Watermark was recorded at Aigle and Orinoco Studios, London from June 1987 to April 1988. The album was released in the UK in September 1988 and went to No. 5; it reached No. 25 in the US following its release there in January 1989. Its lead single, "Orinoco Flow", was the last song written for the album. It was not intended to be released as a single at first, but Enya and the Ryans selected it after Dickens requested for a single from the album as a joke, knowing Enya's music was not produced to make hit singles. Dickens was then referenced in the songs' lyric: "We can steer, we can near with Rob Dickins at the wheel". "Orinoco Flow" charted worldwide, and was the No. 1 UK single for three weeks, the first from Warner to reach the top spot in six years. Watermark went on to sell in excess of 1.2 million copies in the UK and 4 million in the US. Its commercial success led to Enya's music being used in several television adverts and several music endorsement offers. Enya spent the remainder of 1988 and the first half of 1989 travelling worldwide to promote the album; appearances on Top of the Pops and The Late Late Show increased her national exposure.
1989–1997: Shepherd Moons and The Memory of Trees
Enya began work on her third album, Shepherd Moons, in 1989 with new equipment purchased with the profits of Watermark. She found the success of Watermark caused a considerable amount of pressure when it came to writing new songs, adding: "I kept thinking 'Would this have gone on 'Watermark'? Is it as good?' Eventually I had to forget about this and start on a blank canvas and just really go with what felt right." Without a change in musical direction, Enya wrote songs based on several ideas, including her personal diaries, The Blitz in London, and her grandparents. Shepherd Moons was released in November 1991 by Warner Music in the UK and by its American label Reprise Records in North America. It became a greater commercial success than Watermark, reaching No. 1 in the UK for one week and No. 17 in the US. "Caribbean Blue", its lead single, went to No. 13 in the UK. Warner released a collection of five music videos as Moonshadows for home video to coincide with the album. Shepherd Moons earned Enya her first Grammy Award for Best New Age Album, in 1993. Soon after its release, Enya and Nicky Ryan entered discussions with Industrial Light & Magic, founded by George Lucas, regarding a lighting system for a proposed concert tour, but nothing came out of it. In November 1992, Warner had obtained the rights to Enya and reissued the album as The Celts. It surpassed its initial sale performance, reaching No. 10 in the UK and certified Platinum in the US.
At the end of her promotional tour for Shepherd Moons, Enya returned started work on her next album, The Memory of Trees. Upon its release in December 1995, it reached No. 5 in the UK and No. 9 in the US, where it sold over 3 million copies. The album spawned two singles; "Anywhere Is" and "On My Way Home" reached No. 7 and No. 26 in the UK, respectively. In 1994, Enya released The Christmas EP, a collection of Christmas songs. Enya was offered to compose the score for Titanic, but declined. A recording of her singing "Oíche Chiúin", an Irish language version of "Silent Night", appeared on the charity album A Very Special Christmas 3, released in benefit of the Special Olympics in October 1997.

## Tasks and exercises
1. Decide whether each statement agrees with the passage on Enya's albums: (a) Watermark was recorded in London between June 1987 and April 1988; (b) "Caribbean Blue" reached No. 1 in the UK; (c) Enya accepted an offer to compose the score for Titanic. Answer yes or no for each, and quote the words of the passage that settle it.
2. Carry the passage on Enya's albums forward, beginning right after its final sentence.
The material that follows plays no part in what is asked here.

## Extracted entries
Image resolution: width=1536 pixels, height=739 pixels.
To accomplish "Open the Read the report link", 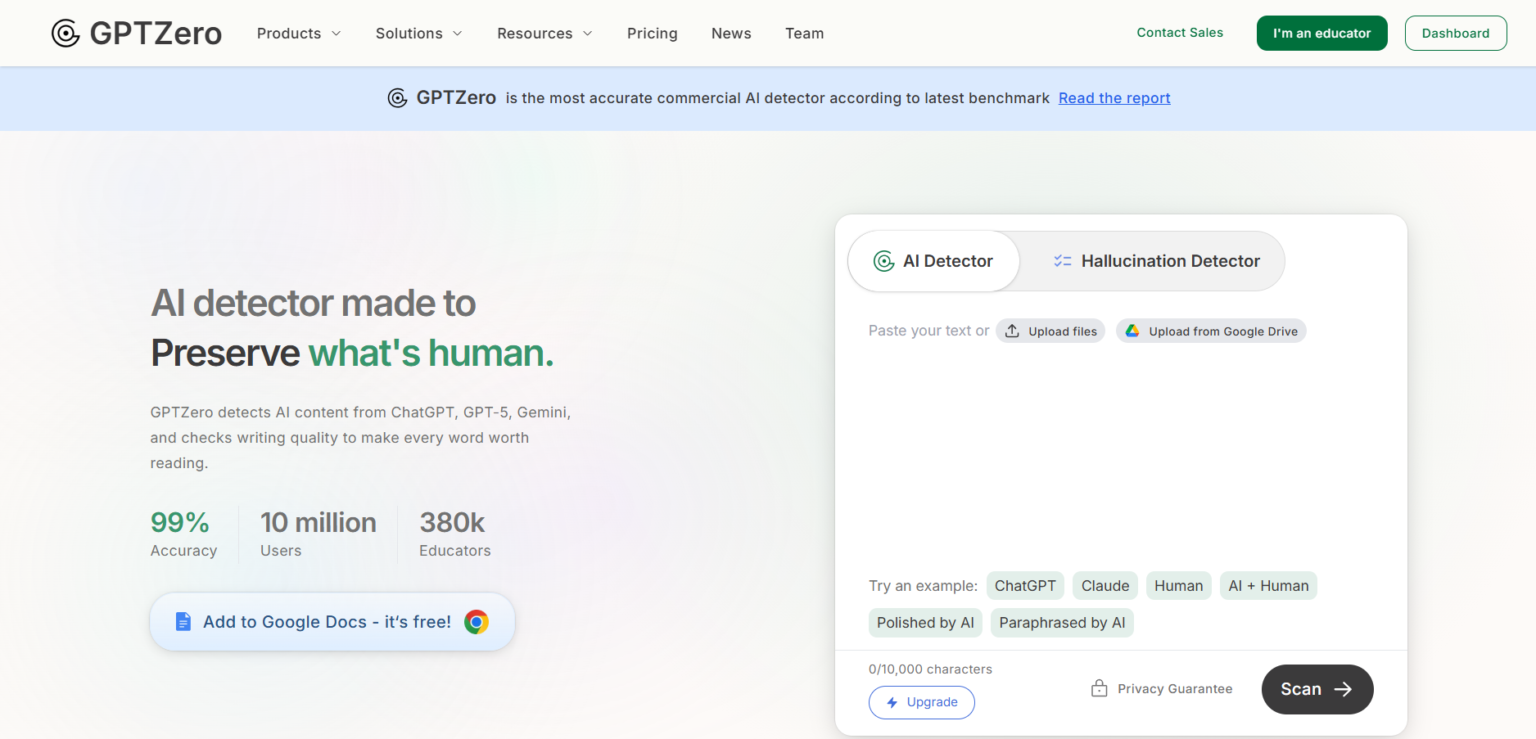I will pyautogui.click(x=1113, y=97).
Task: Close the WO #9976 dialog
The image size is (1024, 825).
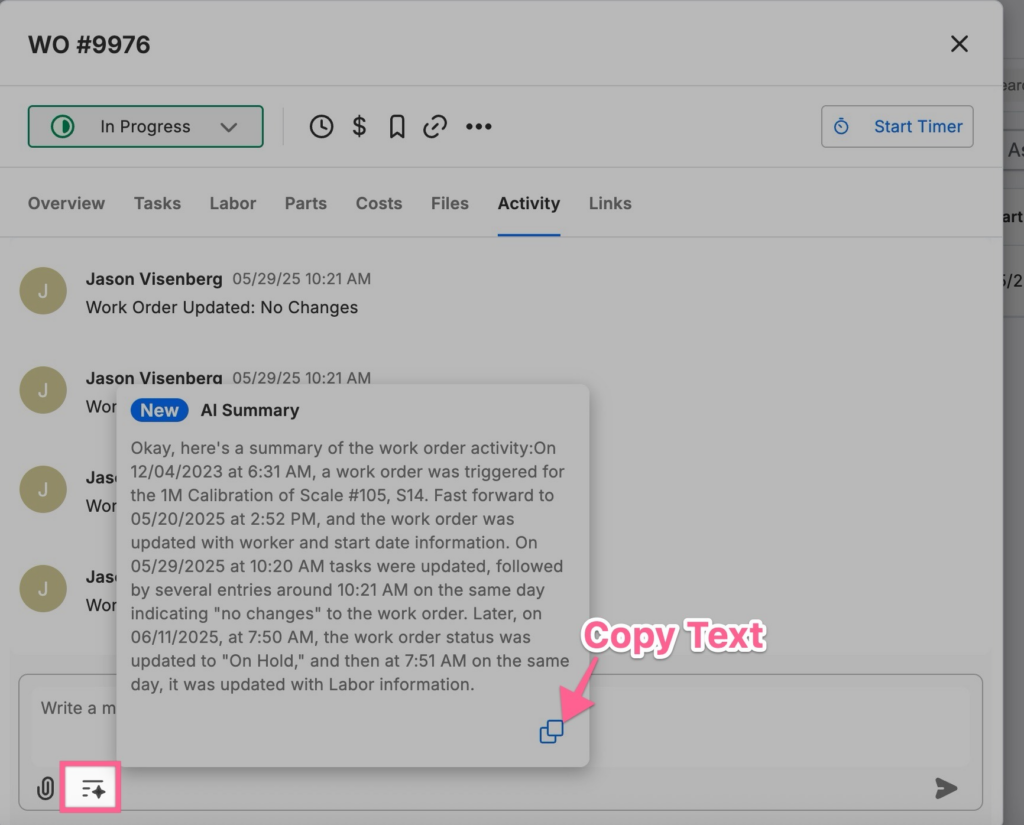Action: click(x=959, y=44)
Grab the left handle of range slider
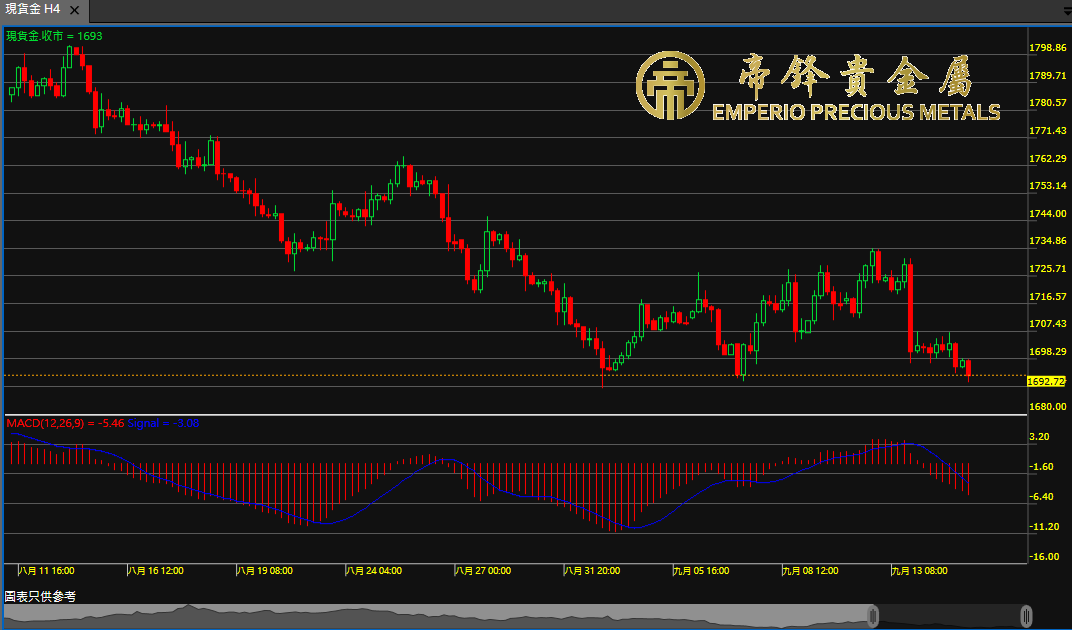The height and width of the screenshot is (630, 1072). pyautogui.click(x=873, y=615)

## Answers below
1.
(a) Yes: "Watermark was recorded at Aigle and Orinoco Studios, London from June 1987 to April 1988."
(b) No: ""Caribbean Blue", its lead single, went to No. 13 in the UK."
(c) No: "Enya was offered to compose the score for Titanic, but declined."

2.
In February 1997, Enya began selecting tracks for her first compilation album, "trying to select the obvious ones, the hits, and others." She chose to work on the collection following the promotional tour for The Memory of Trees as she felt it was the right time in her career, and that her contract with WEA required her to release a "best of" album. The set, named Paint the Sky with Stars: The Best of Enya, features two new tracks, "Paint the Sky with Stars" and "Only If...". Released in November 1997, the album was a worldwide commercial success, reaching No. 4 in the UK and No. 30 in the US, where it went on to sell over 4 million copies. "Only If..." was released as a single in 1997. Enya described the album as "like a musical diary ... each melody has a little story and I live through that whole story from the beginning ... your mind goes back to that day and what you were thinking."
1998–2008: A Day Without Rain, Amarantine, and And Winter Came...
In the summer of 1998, Enya started work on her fifth studio album, A Day Without Rain. Released in November 2000, the album went to No. 6 in the UK and reached an initial peak at No. 17 in the US. The album's first single, "Only Time", was released in November 2000, but gained popularity after its widespread use on US radio and television following the 11 September 2001 attacks. The exposure caused A Day Without Rain, which spent much of its time on the US chart in the 20s and 30s, to climb to a new peak of No. 2, where it became her biggest selling album there with over 7 million copies sold. Its success prompted Enya to release a maxi single of "Only Time" in November 2001 with a pop remix of the song, from which its proceeds were donated to the International Association of Firefighters. The song reached No. 1 on the Billboard Hot Adult Contemporary Tracks chart and No. 10 on its Hot 100 singles, Enya's highest charting US single to date. The magazine described the track as "a post-September 11 anthem". Enya won an ECHO Award in 2001 for the Best-Selling International Single and a nomination for Best-Selling Album. The second single from A Day Without Rain, "Wild Child", was released in December 2001.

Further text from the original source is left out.